Symbolism: The name of this art movement is pretty self-explanatory; it is symbolic! And the thing about symbolism is that it can be a bit of a challenge to comprehend. According to culture writer, “the Symbolist movement in art refers to a diverse group of painters who worked in a variety of styles with a variety of themes. Scholars continue to debate what, exactly, constitutes a Symbolist artwork, and who should be included in the movement”. The difference between looking and seeing, between what’s on the surface and the deeper meaning is at the heart of Symbolism – in art and in literature. German philosopher Friedrich Wilhelm Joseph von Schelling introduced the idea of the unconscious in an 1800 publication, convinced that art allowed hidden human fears and desires to surface – to be seen. Freud complemented this notion with his own ideas about the inner workings of the mind, paving the way for Symbolist artists and writers. Leading artists in Symbolism include Vincent van Gogh (1853-1890, based in Paris), Gustave Moreau (1826–1898, based in Paris), Paul Gauguin (1848-1903, based in Paris), and Edvard Munch (1863-1944, based in Norway).
Pointillism: Pioneering in Paris in mid-1880s, Pointillism was revolutionary and was a reaction against Impressionism. Art history students describe this movement as: “looking like a low-res jpeg blow up”. Even non-artists know what that means! Where Impressionism was based on artists’ subjective portrayal of their surroundings, Pointillism, by contrast, was based on a more scientific approach.
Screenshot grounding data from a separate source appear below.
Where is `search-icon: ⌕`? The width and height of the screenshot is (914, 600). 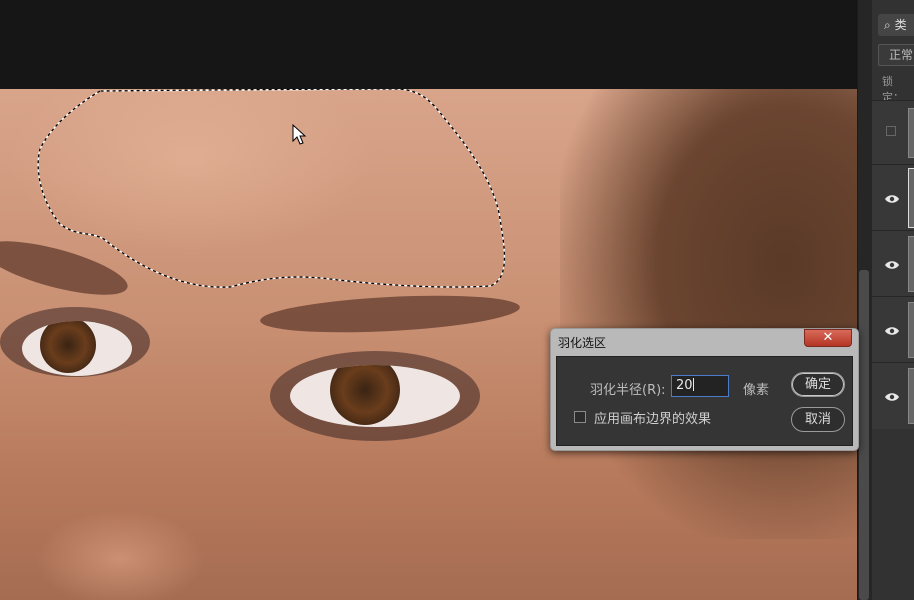 search-icon: ⌕ is located at coordinates (888, 25).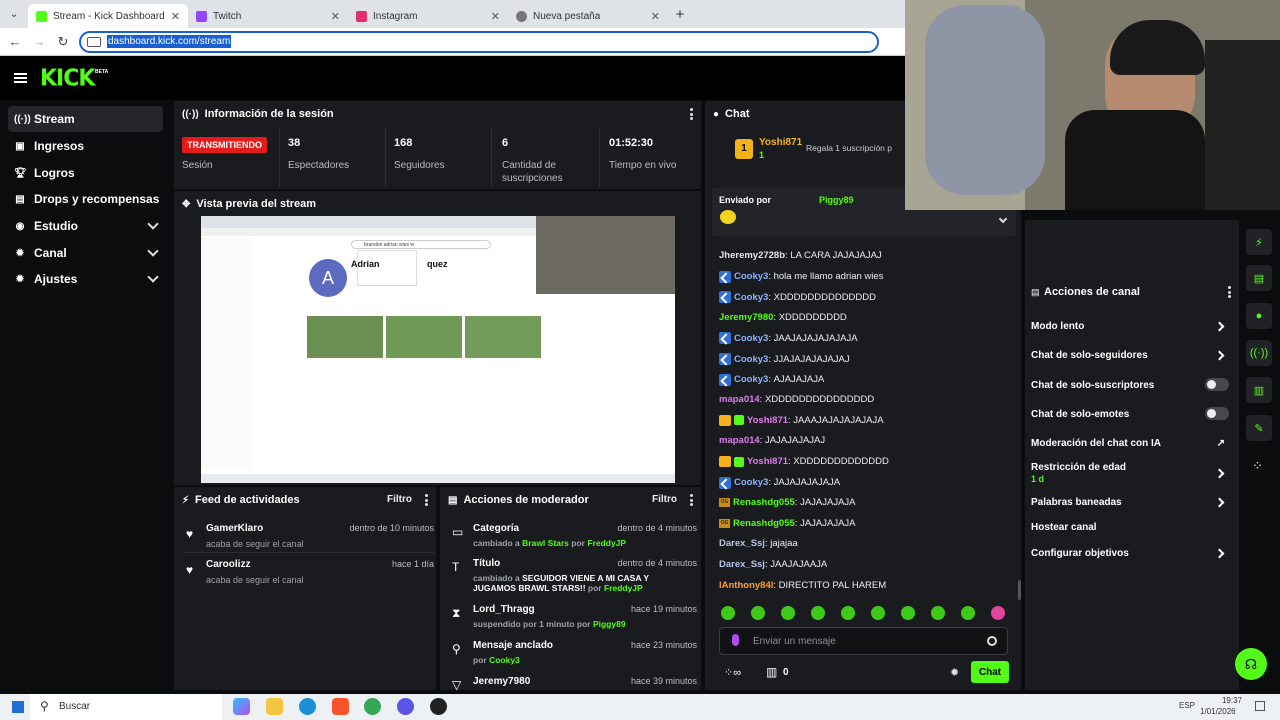  I want to click on feed-user: GamerKlaro, so click(234, 528).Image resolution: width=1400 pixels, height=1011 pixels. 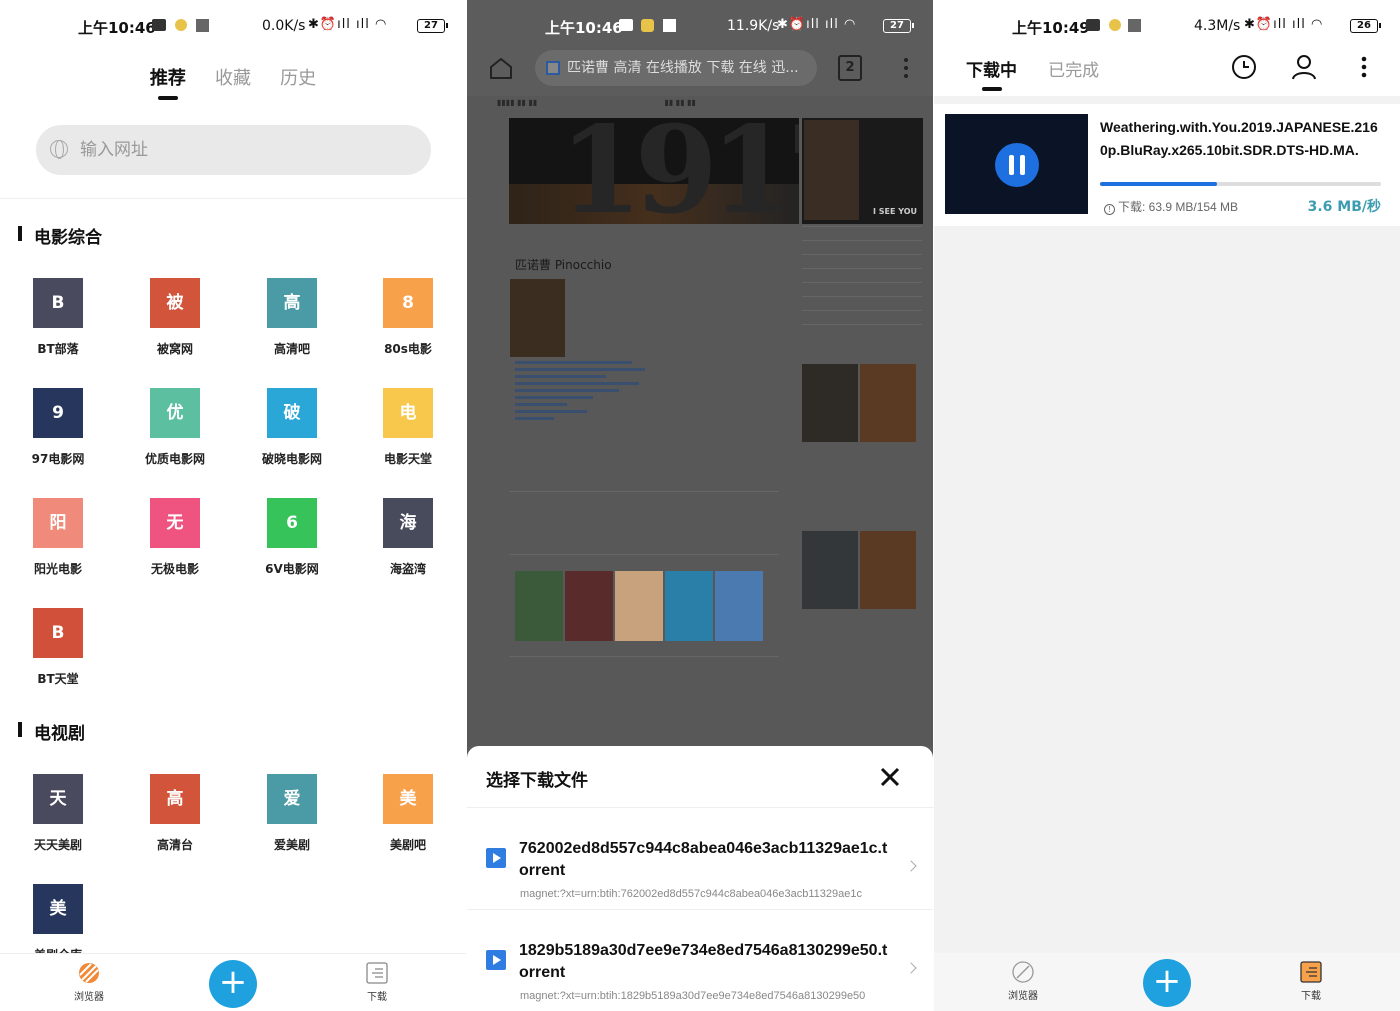 What do you see at coordinates (174, 349) in the screenshot?
I see `site-label: 被窝网` at bounding box center [174, 349].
Artists had to apply paint in carefully placed dots, making sure that each dot was pure and unmixed with the next. Creating a sort of optical phenomena was the goal for Pointillists, abandoning fluid and spontaneous strokes for a more calculated and meticulous technique. How did the movement get its name? From a critic of course (are you sensing a recurring theme here?!). It was French art critic, Félix Fénéon, who used the expression peinture au point (“painting by dots”) and well, as they say, the rest is history. Leaders of Pointillism include Georges Seurat (1859-1891, based in Paris), Paul Signac (1863-1935, based in Paris), Théo van Rysselberghe (1862-1926, based in Belgium), and Henri-Edmond Cross (1856-1910, based in Paris).
As Edgar Degas said, “art is not what you see, but what you make others see”.